**THE TASK**
Please update the listing from the line with "You are a computer-use" to the line with "pyautogui.click(x=259, y=534)" by putting "rear-left" in place of "front-left" and changing nothing else. Return only those lines, without the pictures.

**EXERCISE DATA**

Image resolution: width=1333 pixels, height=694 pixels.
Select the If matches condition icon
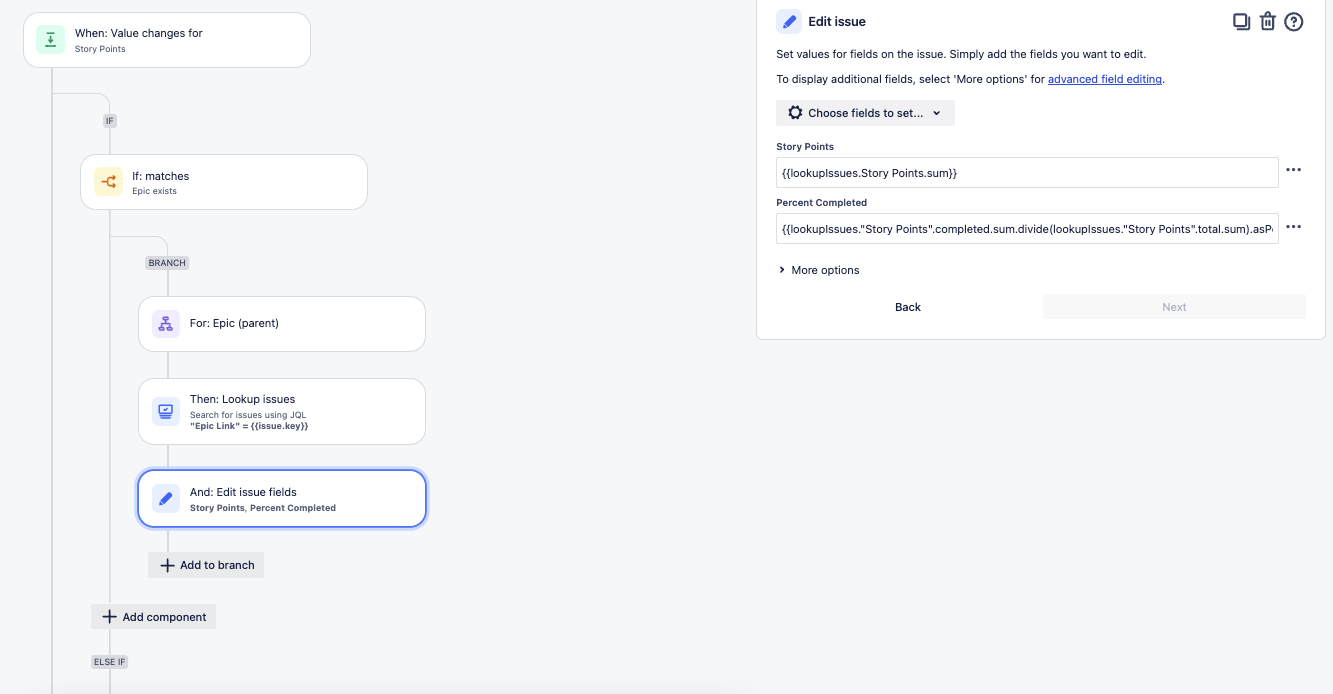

---

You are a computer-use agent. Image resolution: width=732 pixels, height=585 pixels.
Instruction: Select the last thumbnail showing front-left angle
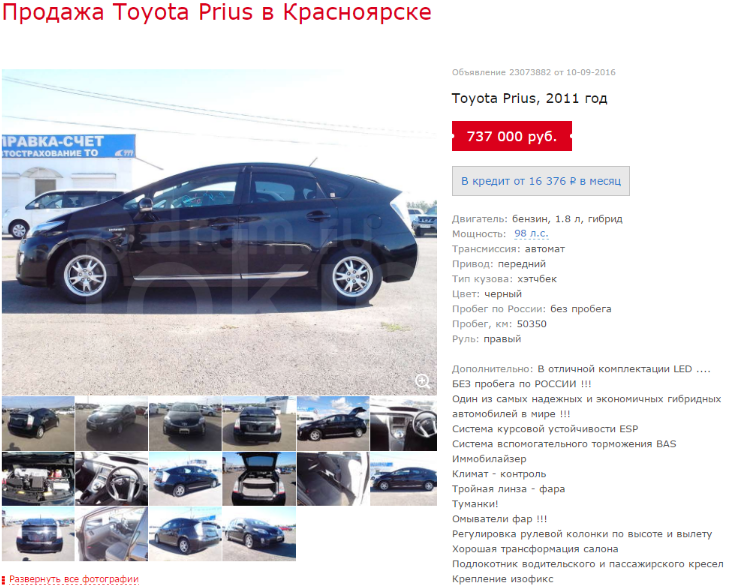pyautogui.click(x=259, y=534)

**TASK RESPONSE**
You are a computer-use agent. Image resolution: width=732 pixels, height=585 pixels.
Instruction: Select the last thumbnail showing rear-left angle
pyautogui.click(x=259, y=534)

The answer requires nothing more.